RECORD EXCERPTS:
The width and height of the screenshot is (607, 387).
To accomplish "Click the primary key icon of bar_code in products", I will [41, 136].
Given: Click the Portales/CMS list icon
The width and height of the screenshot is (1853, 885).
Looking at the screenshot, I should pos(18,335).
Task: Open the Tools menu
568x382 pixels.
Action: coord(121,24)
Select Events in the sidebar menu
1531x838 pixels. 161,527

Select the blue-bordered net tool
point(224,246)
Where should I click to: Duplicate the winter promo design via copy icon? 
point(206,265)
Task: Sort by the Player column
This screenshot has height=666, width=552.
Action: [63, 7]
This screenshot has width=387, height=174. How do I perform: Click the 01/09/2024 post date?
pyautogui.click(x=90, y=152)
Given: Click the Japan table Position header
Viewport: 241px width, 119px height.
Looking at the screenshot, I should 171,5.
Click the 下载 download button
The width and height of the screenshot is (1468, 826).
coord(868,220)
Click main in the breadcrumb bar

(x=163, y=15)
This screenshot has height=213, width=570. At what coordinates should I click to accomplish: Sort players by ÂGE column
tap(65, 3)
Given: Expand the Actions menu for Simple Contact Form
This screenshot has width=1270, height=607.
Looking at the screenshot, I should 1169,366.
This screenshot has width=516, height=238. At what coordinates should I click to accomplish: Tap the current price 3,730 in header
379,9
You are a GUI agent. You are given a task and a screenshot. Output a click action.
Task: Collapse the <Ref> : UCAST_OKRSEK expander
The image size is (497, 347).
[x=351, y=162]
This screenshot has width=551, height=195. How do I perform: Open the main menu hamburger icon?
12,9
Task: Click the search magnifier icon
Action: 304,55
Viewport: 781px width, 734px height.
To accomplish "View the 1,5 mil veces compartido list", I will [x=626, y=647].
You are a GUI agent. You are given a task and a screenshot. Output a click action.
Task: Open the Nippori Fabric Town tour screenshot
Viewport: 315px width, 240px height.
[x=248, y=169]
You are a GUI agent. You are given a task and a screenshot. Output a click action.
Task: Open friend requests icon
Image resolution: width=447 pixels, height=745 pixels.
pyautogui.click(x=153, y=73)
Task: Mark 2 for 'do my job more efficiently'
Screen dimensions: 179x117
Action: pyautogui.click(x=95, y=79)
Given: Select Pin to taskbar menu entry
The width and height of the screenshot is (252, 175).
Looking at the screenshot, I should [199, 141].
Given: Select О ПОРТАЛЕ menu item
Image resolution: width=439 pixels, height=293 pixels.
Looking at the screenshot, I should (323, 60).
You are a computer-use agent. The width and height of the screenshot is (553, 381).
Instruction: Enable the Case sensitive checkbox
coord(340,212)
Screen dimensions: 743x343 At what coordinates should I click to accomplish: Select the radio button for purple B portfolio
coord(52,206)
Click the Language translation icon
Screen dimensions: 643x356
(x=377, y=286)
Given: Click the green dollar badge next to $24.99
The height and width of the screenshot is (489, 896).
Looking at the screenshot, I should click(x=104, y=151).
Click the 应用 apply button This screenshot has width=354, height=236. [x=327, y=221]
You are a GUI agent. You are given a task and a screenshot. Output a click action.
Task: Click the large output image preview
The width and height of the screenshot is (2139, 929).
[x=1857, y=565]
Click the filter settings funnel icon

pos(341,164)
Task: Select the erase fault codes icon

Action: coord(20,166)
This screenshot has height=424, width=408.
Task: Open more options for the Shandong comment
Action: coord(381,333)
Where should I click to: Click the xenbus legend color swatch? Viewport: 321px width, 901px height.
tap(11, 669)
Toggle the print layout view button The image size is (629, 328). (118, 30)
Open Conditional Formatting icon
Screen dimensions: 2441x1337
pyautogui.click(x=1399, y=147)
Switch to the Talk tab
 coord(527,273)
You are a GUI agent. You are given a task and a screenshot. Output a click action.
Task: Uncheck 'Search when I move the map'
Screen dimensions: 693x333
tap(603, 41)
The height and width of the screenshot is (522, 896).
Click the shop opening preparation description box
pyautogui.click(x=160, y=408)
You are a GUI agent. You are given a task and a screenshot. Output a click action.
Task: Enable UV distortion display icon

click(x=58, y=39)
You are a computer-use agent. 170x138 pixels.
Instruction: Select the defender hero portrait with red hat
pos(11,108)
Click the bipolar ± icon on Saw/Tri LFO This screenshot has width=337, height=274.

STATED PROBLEM: Give the part of the listing that opens with the line containing "Given: Expand the" and closes with the line containing "Looking at the screenshot, I should 1169,366." as a two-column CSV with the headers input and output. Put each input and its answer in one row, enclose every field in double quotes, and replace line breaks with spaces.

RIGHT ANSWER:
input,output
"Given: Expand the Actions menu for Simple Contact Form This screenshot has width=1270, height=607.","Looking at the screenshot, I should 1169,366."